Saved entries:
------------------------------
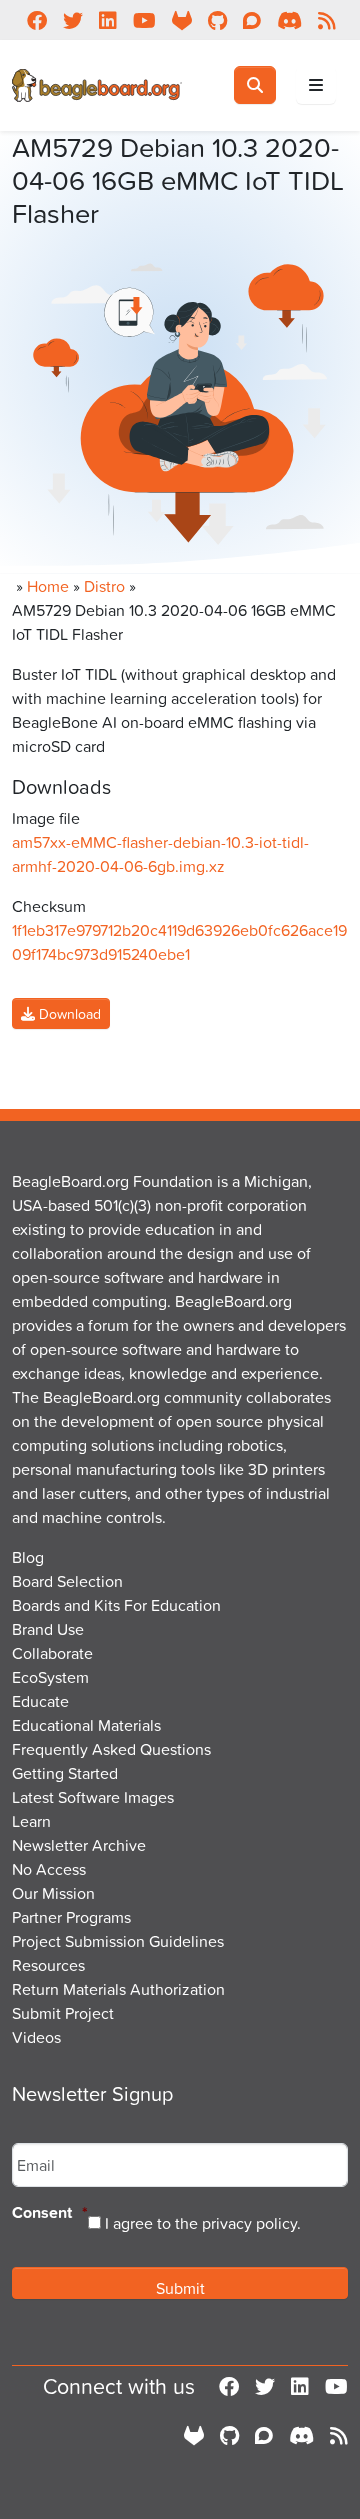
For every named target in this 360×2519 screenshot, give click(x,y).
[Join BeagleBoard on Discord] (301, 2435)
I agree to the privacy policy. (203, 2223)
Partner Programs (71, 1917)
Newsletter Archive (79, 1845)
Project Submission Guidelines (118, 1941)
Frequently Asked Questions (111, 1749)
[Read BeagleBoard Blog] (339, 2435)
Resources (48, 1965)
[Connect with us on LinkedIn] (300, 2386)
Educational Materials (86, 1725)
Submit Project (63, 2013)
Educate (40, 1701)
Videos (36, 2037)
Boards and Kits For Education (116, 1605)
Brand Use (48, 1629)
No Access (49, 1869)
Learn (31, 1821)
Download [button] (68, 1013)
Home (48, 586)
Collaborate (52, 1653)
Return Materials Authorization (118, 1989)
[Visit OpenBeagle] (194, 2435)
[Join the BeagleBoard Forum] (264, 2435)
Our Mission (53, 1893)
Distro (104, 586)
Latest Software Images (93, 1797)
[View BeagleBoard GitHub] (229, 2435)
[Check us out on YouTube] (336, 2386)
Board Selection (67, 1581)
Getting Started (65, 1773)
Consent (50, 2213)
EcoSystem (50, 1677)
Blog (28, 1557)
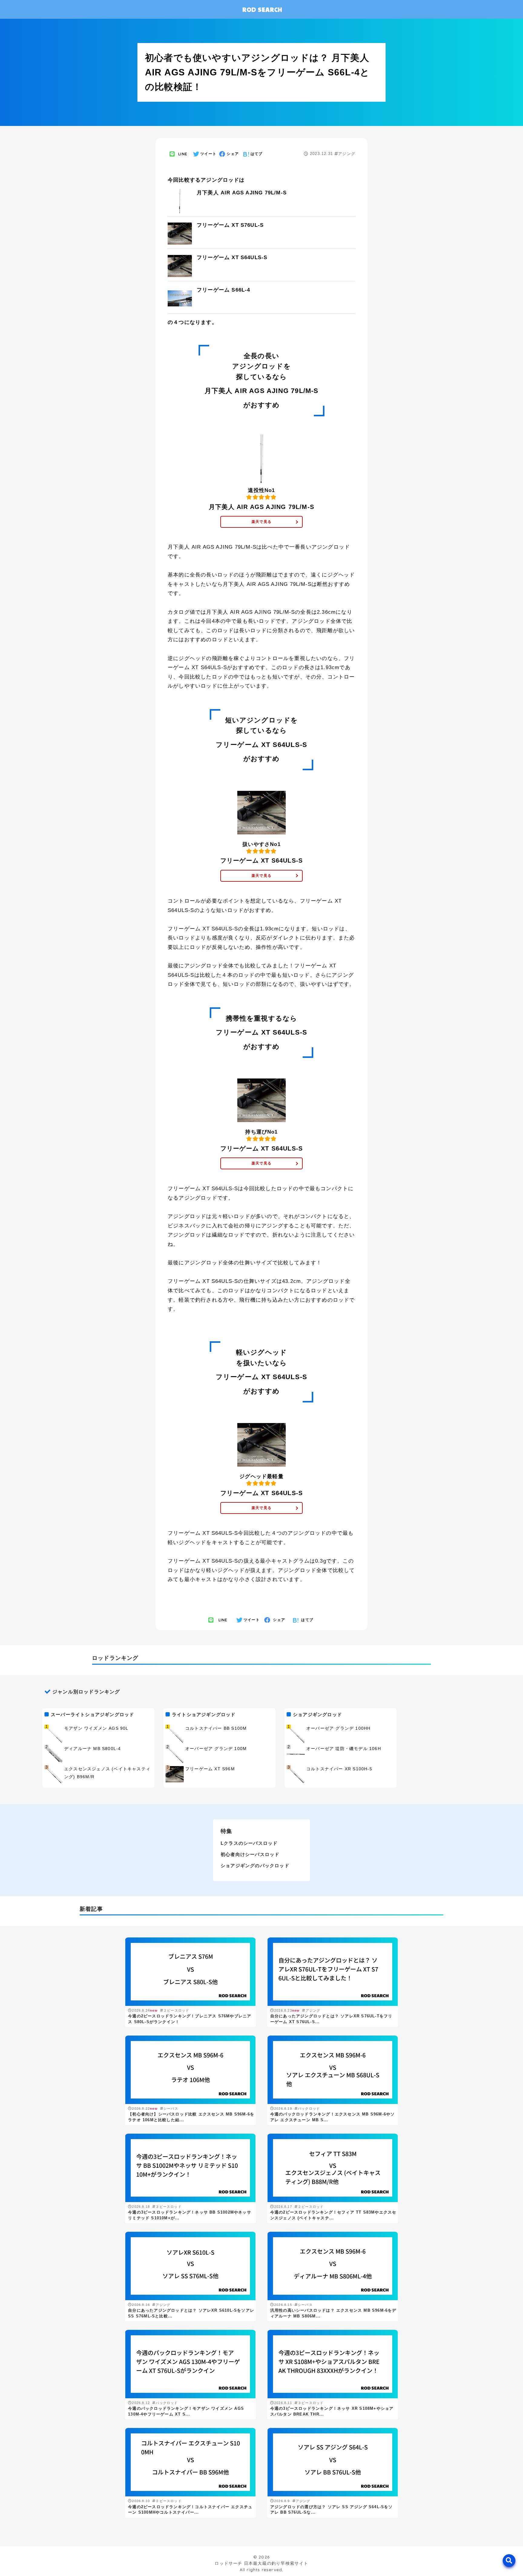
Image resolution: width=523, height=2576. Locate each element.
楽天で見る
------------------------------
What the exercise asks: Only the number is wanted: how many lines of the data contain the word "Join"?

Response area: 2